++++ DATA FOR THIS EXERCISE ++++
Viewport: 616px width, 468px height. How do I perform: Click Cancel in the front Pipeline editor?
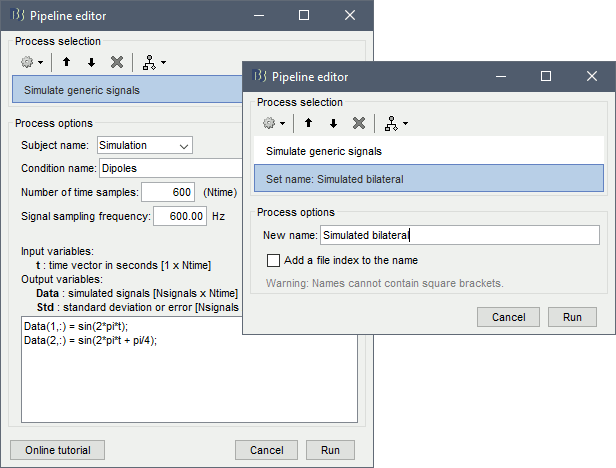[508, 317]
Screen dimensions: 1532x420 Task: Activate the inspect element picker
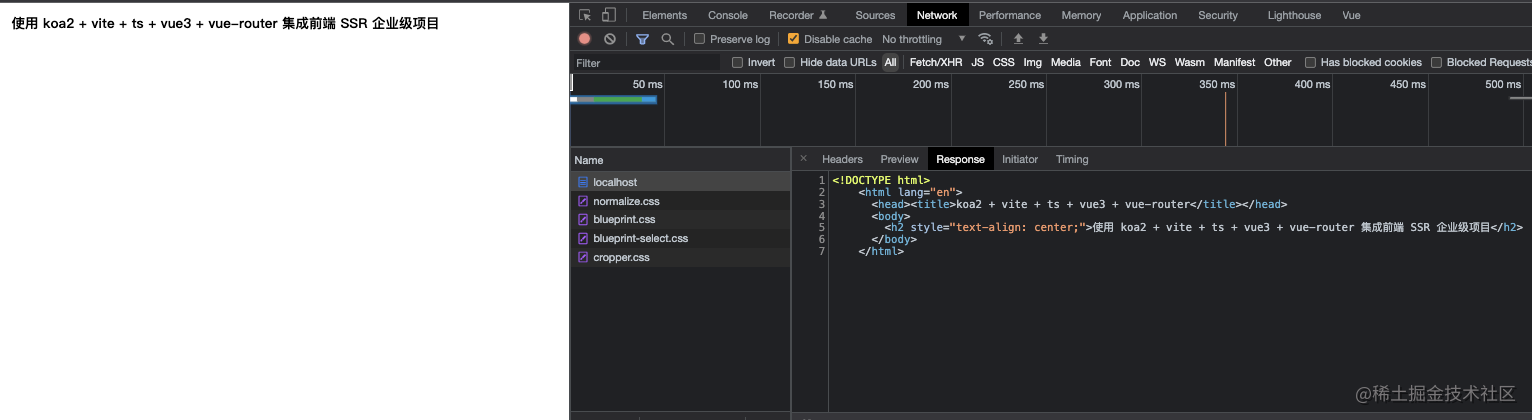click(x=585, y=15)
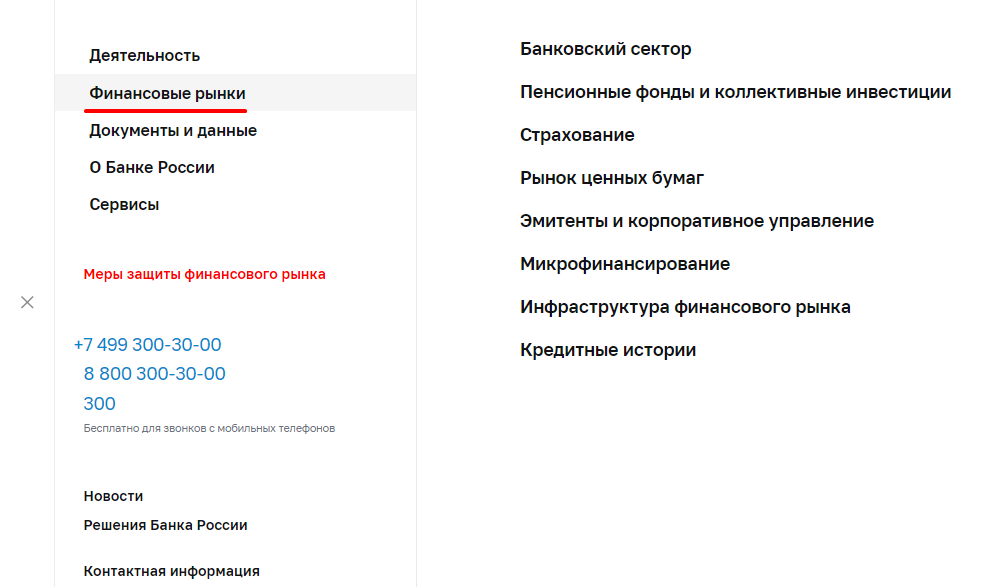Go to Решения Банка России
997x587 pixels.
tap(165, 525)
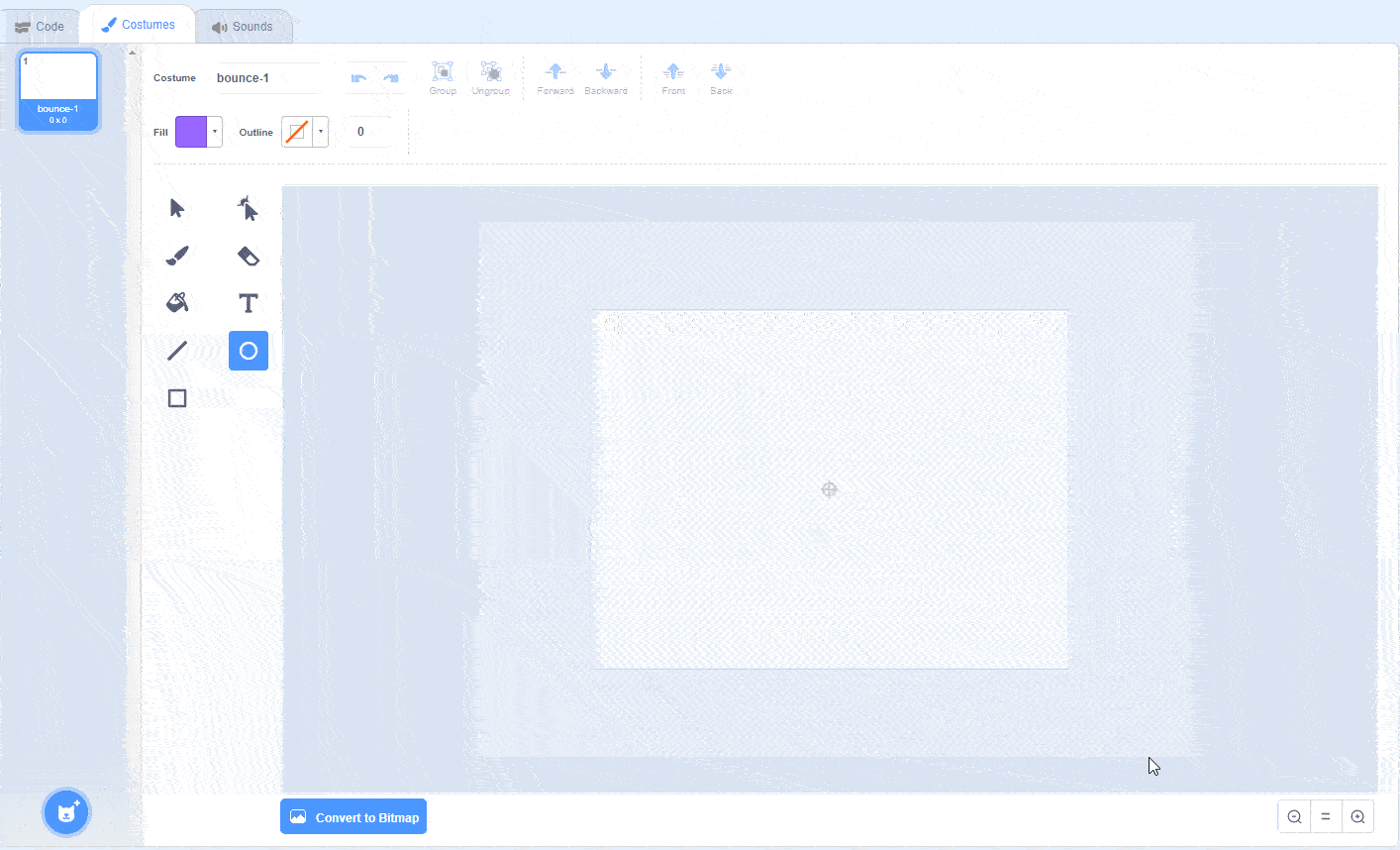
++++
→ **TASK REQUIREMENTS**:
Please give the records again word for word, omitting all images.

→ **FINAL ANSWER**:
Viewport: 616px width, 468px height. How do I perform: Click Cancel in the front Pipeline editor?
[508, 317]
Screen dimensions: 1532x420 Task: Activate the inspect element picker
click(x=585, y=15)
Go to Решения Банка России
997x587 pixels.
tap(165, 525)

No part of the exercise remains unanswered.